= Roy Goodman =

English conductor and violinist

Roy Goodman (born 26 January 1951) is an English conductor and violinist, specialising in the performance and direction of early music. He became internationally famous as the 12-year-old boy treble soloist in the March 1963 recording of Allegri's Miserere with the Choir of King's College, Cambridge, under David Willcocks.

==Life and career==

Goodman was born in Guildford, studied at the Royal College of Music, and became a Fellow of the Royal College of Organists and Associate of the Royal College of Music. He has also served as Director of Music at the University of Kent in Canterbury and Director of Early music Studies at the Royal Academy of Music.

As a violinist and concertmaster, he played from 1975 to 1985 under the baton of Iván Fischer, John Eliot Gardiner, Charles Mackerras, Roger Norrington, and Simon Rattle (at Glyndebourne Opera). He was viola d'amore soloist with the Academy of St Martin in the Fields under Neville Marriner and the Philharmonia Orchestra under Vladimir Ashkenazy. He has also played as soloist on baroque violin with Frans Brüggen, Philippe Herreweghe, Christopher Hogwood, René Jacobs, Trevor Pinnock and Ton Koopman.

In July 1999 Goodman conducted the premiere of Jonas Forssell's Trädgården (The Garden) at the Drottningholm theatre in Stockholm, the first new opera to be premiered there in modern times.

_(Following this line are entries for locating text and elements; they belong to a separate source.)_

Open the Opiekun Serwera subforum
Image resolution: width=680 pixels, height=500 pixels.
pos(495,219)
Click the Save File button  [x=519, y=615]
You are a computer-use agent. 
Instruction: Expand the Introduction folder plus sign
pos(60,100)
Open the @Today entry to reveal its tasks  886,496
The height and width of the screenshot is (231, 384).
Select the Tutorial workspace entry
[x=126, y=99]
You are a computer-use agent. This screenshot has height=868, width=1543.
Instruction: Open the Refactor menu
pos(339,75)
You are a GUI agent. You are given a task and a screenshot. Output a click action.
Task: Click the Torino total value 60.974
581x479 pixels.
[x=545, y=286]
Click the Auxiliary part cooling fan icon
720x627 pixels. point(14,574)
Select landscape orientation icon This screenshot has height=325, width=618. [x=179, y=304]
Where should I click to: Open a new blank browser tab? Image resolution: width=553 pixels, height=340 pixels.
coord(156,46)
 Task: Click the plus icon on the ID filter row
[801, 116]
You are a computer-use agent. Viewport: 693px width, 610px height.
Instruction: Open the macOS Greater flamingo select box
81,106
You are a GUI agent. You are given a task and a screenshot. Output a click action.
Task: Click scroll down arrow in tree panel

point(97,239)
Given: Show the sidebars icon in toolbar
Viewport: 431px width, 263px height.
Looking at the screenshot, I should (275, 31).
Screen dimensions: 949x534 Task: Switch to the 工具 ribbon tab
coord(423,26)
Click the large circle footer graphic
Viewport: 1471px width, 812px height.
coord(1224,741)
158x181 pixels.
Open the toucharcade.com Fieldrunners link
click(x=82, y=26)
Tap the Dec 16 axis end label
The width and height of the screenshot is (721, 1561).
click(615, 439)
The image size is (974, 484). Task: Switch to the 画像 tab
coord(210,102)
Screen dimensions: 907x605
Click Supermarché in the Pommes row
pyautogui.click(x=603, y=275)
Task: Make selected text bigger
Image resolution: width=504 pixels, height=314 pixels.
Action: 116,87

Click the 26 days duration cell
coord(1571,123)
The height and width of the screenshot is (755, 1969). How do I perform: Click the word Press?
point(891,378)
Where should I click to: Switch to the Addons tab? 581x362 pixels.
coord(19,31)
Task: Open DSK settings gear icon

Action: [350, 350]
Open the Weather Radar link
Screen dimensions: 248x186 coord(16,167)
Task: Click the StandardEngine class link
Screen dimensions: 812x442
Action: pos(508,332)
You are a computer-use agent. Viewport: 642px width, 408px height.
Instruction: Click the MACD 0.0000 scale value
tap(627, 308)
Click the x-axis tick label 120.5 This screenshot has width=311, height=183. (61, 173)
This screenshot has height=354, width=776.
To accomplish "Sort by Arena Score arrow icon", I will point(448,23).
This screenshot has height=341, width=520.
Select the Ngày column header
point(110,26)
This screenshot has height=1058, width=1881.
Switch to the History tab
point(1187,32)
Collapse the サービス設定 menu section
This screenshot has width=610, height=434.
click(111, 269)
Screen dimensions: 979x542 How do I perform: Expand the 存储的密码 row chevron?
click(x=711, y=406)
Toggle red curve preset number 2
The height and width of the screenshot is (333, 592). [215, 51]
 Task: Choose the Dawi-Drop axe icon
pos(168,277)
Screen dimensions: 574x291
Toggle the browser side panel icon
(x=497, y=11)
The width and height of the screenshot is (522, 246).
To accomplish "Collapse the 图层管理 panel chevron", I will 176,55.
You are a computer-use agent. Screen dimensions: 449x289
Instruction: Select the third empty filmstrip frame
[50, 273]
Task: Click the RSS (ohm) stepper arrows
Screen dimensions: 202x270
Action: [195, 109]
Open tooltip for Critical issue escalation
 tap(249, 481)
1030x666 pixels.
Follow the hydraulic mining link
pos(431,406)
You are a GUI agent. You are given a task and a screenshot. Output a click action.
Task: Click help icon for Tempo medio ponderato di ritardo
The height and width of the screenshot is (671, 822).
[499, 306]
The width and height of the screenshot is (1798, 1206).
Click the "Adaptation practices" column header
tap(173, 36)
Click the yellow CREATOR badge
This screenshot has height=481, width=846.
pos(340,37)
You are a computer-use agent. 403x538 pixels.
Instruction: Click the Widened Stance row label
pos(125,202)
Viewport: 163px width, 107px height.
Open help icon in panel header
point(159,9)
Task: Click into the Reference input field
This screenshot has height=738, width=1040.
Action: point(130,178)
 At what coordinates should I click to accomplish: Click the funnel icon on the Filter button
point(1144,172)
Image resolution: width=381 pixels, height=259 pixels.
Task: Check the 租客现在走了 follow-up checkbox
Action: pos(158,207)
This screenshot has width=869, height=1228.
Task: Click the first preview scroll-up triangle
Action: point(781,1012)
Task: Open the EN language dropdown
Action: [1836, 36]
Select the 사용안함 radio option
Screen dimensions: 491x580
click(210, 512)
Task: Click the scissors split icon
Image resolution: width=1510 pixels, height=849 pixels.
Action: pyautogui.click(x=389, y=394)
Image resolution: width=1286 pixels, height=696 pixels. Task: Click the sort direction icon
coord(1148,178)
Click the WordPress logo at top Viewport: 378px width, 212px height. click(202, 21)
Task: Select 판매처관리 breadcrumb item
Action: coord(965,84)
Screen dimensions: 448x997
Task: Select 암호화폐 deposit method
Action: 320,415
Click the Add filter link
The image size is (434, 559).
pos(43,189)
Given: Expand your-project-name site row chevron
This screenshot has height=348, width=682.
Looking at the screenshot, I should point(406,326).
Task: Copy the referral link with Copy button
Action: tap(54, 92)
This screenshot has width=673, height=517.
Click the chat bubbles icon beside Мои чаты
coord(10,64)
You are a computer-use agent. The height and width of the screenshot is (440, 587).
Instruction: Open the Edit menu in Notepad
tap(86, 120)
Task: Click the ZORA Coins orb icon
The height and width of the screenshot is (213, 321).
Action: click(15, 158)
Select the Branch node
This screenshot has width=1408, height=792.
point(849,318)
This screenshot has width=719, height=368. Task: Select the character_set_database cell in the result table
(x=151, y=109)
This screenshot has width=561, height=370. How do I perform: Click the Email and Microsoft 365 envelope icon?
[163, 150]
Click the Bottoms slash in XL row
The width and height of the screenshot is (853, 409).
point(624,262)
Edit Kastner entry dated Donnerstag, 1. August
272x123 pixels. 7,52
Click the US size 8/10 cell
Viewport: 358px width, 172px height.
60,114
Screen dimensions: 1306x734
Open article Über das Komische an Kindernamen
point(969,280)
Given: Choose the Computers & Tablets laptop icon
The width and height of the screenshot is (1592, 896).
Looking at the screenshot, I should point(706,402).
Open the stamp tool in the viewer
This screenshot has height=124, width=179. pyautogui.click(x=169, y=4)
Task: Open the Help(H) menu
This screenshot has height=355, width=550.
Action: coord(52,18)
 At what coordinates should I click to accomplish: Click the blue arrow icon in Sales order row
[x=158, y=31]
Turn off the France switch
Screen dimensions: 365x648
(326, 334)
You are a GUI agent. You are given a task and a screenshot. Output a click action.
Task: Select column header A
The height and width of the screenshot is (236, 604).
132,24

As a conductor, Roy Goodman is known for his special expertise with early music, which he often directed from the violin, harpsichord or organ. He was conductor of Reading Youth Orchestra (1974–1976), founder and director of the Brandenburg Consort (1975–2001), co-director of the Parley of Instruments (1979–1986), Principal Conductor of the Hanover Band (1986–1994) and Music Director of the European Union Baroque Orchestra (1989–2004). He is Principal Guest Conductor of the English Chamber Orchestra and Director Emeritus of the European Union Baroque Orchestra. He has served as Guest Conductor with over 100 other orchestras, ensembles, and opera companies. In 2006 he made his debut with the Royal Concertgebouw Orchestra in Amsterdam and returned to San Francisco Opera to conduct a new production of Mozart’s The Marriage of Figaro.

As a conductor Goodman has made over 120 recordings ranging from Monteverdi to Copland. Goodman has also directed more than forty world premières of contemporary music.

In 2003, Goodman pleaded guilty to operating his 24 foot trailer-sailer yacht Royana while under the influence of alcohol. Goodman ran this small yacht aground on Calshot Spit, near Southampton.

Roy Goodman made his New Zealand debut in 2007, performing a series of Baroque concerts. Following the enthusiastic response of audiences and critics, he accepted the position of Principal Guest Conductor for the Auckland Philharmonia Orchestra, which he held until 2011. In 2010, he made his debut at the Sydney Opera House with three concerts, and in 2011 he was affectionately named the "Rafa Nadal of conductors" by Radio New Zealand. He has three children and five grandchildren.